Reinsurance executives see struggle to boost rates
Bermuda reinsurance executives gathering for their annual get-together in Monte Carlo this weekend will be considering their response to increasingly popular alternative insurance-linked investments that are driving down prices in the industry.
Investment funds looking for higher yields in a low-interest rate environment have funnelled billions of dollars in recent years into so-called “catastrophe bonds”, which are sold by insurers to share the risk they take on for natural disasters.
“Reinsurers, whose business is to help shoulder the risks faced by insurers in exchange for part of the profit, have seen their pricing power diminish and their relevance threatened,” Reuters reported yesterday.

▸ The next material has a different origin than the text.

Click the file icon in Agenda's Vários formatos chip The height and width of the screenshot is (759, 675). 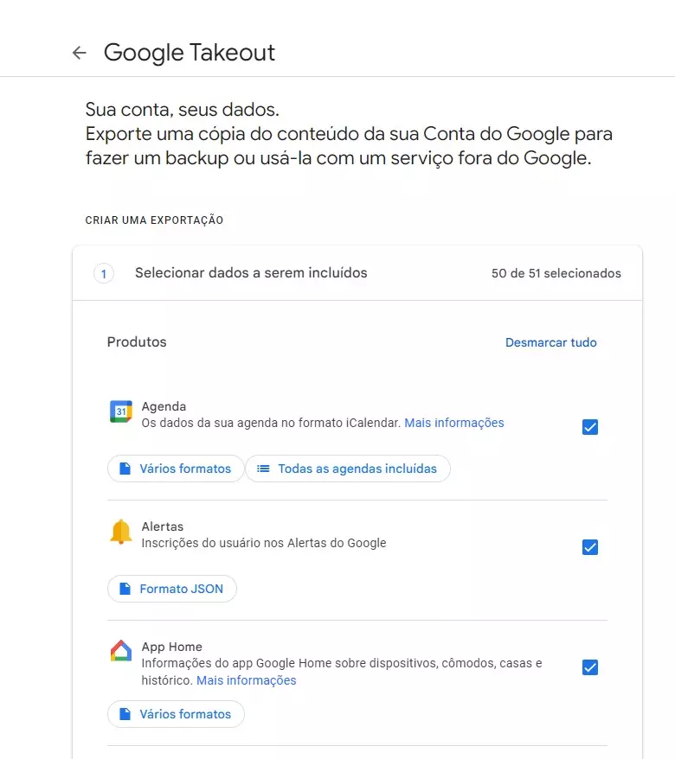pyautogui.click(x=125, y=469)
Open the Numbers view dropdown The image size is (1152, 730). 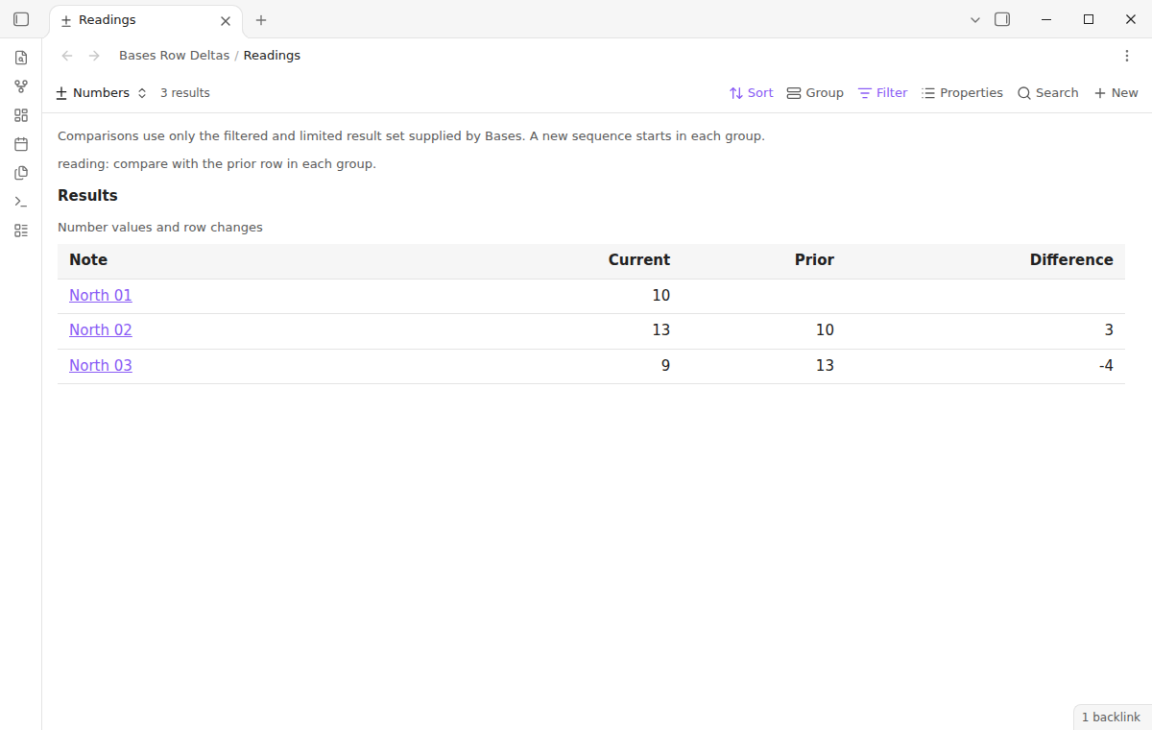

“The competition is blamed for pushing reinsurance prices down by more than a fifth in the lucrative market for hurricane coverage in the United States when contracts there were renewed in June and July.
“That downward pressure may spill over into other lines of business when reinsurers and their insurance company clients renew a further round of contracts on January 1, brokers said.
James Vickers, chairman of broker Willis Re International, said price pressures will lead some reinsurers to shift their attention to speciality areas like marine or aerospace insurance, while others may opt to return excess cash to shareholders if prices are too low.
The world's biggest reinsurer, Munich Re, has already said it is considering buying back its own shares.
The No. 2 player Swiss Re has said its “first priority” is growing its dividend.
Credit rating agency Standard & Poor's calculates that the reinsurance sector held $34 billion in excess capital last year.
As long as interest rates stay low, investors in alternative insurance products like catastrophe bonds look set to keep gnawing away at the profitability of traditional reinsurers.
Around $10 billion of new capital flowed into insurance-related investment structures over the last 18 months, with the total market now worth around $45 billion, Guy Carpenter estimates.
Despite the challenges, credit rating agency Moody's gave an upbeat assessment of reinsurers at a briefing in London, arguing that most firms have embraced the new environment.